» **Testo da leggere**
TAR Lombardia (BS) Sez. I n. 42 del 12 gennaio 2016
Ambiente in genere.Procedimento di bonifica e garanzie finanziarie
Riguardo alla quantificazione degli oneri di messa in sicurezza e non di bonifica il generico riferimento all’esistenza di rischi non preventivamente quantificabili di estensione della contaminazione alle acque di falda, appare motivazione sufficiente a giustificare l’applicazione della misura massima
N. 00042/2016 REG.PROV.COLL.
N. 00265/2015 REG.RIC.
REPUBBLICA ITALIANA
IN NOME DEL POPOLO ITALIANO
Il Tribunale Amministrativo Regionale per la Lombardia
sezione staccata di Brescia (Sezione Prima)
ha pronunciato la presente
SENTENZA
sul ricorso numero di registro generale 265 del 2015, proposto da:
Tamoil Raffinazione S.p.a., rappresentata e difesa dagli avv.ti Mauro Ballerini, Riccardo Villata e Andreina Degli Esposti, con domicilio eletto in Brescia presso lo studio del primo, v.le Stazione, 37;
contro
Comune di Cremona, rappresentato e difeso dagli avv.ti Edoardo Boccalini e Enrico Cistriani, con domicilio eletto in Brescia presso la Segreteria del T.A.R., Via Carlo Zima, 3;
nei confronti di
Regione Lombardia, Provincia di Cremona, non costituite in giudizio;
per l'annullamento
- del decreto prot. n. 61046 del 2/12/2014 con cui il Dirigente del Settore Lavori Pubblici, Mobilità e Ambiente del Servizio Ambiente del Comune di Cremona ha determinato l'importo della garanzia finanziaria di cui al’art. 242, comma 7 del d. lgs. 152/2006 in misura pari al 50% dei costi degli interventi di messa in sicurezza operativa;
- ove occorrer possa, della nota del Comune di Cremona del 27 novembre 2014, con cui tale determinazione è stata preannunciata;
- nonchè di ogni altro atto presupposto, connesso o consequenziale a quello impugnato.

» **Righe di dati**
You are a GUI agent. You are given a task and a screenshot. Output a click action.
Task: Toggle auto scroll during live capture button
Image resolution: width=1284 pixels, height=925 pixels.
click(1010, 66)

» **Compito assegnato 1**
Traduci in inglese questa frase del testo da leggere sulla garanzia finanziaria per la bonifica: "Riguardo alla quantificazione degli oneri di messa in sicurezza e non di bonifica il generico riferimento all'esistenza di rischi non preventivamente quantificabili di estensione della contaminazione alle acque di falda, appare motivazione sufficiente a giustificare l'applicazione della misura massima".
» **Compito assegnato 2**
Indica se ciascuna affermazione concorda con il testo da leggere sulla garanzia finanziaria per la bonifica. Rispondi sì o no e cita le parole del testo che lo stabiliscono.
(a) La Regione Lombardia si è costituita in giudizio.
(b) La garanzia finanziaria è stata fissata al 50% dei costi degli interventi di messa in sicurezza operativa.
(c) Il Comune di Cremona ha eletto domicilio a Brescia presso la Segreteria del T.A.R.
» **Compito assegnato 3**
Prosegui il testo da leggere sulla garanzia finanziaria per la bonifica, cominciando subito dopo l'ultima riga riportata.
L'elenco non ha alcun legame con il testo da leggere.

» **Risultato del compito 1**
With regard to quantifying the costs of safety measures, and not of remediation, the generic reference to the existence of risks, not quantifiable in advance, of the contamination spreading to groundwater appears to be sufficient grounds to justify applying the maximum amount.

» **Risultato del compito 2**
(a) No: "Regione Lombardia, Provincia di Cremona, non costituite in giudizio".
(b) Sì: "in misura pari al 50% dei costi degli interventi di messa in sicurezza operativa".
(c) Sì: "con domicilio eletto in Brescia presso la Segreteria del T.A.R.".

» **Risultato del compito 3**
Visti il ricorso e i relativi allegati;
Visto l'atto di costituzione in giudizio del Comune di Cremona;
Viste le memorie difensive;
Visti tutti gli atti della causa;
Relatore nell'udienza pubblica del giorno 17 dicembre 2015 la dott.ssa Mara Bertagnolli e uditi per le parti i difensori come specificato nel verbale;
Ritenuto e considerato in fatto e diritto quanto segue.
FATTO
La società ricorrente è proprietaria di un sito su cui è insediata una raffineria, rispetto alla situazione ambientale del quale la stessa ha deciso, già parecchi anni or sono, di autodenunciare l’inquinamento ai sensi dell’art. 17, comma 13 bis del d. lgs. 22/97.
Dopo anni di approfondimenti e indagini, nel 2007 la società ha provveduto alla realizzazione di un’opera di contenimento, capace di impedire la migrazione dei contaminanti al di fuori dell’area occupata dallo stabilimento, costituita da una barriera idraulica di quindici pozzi, estesa su un fronte di circa 900 metri.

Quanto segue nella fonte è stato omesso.